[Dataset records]
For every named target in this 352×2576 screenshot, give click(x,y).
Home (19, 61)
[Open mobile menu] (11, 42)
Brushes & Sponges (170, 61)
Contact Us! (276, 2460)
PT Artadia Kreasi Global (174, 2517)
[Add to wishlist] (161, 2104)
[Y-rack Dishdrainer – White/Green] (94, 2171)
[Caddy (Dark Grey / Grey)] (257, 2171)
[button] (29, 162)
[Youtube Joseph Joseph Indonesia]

*Task prompt*: Once the line with "[Caddy (Dark Grey / Grey)] (257, 2171)" is found, write out that line and every one after it through the last line of the records, exactly and with nothing else.

*Answer section*:
[Caddy (Dark Grey / Grey)] (257, 2171)
[button] (29, 162)
[Youtube Joseph Joseph Indonesia]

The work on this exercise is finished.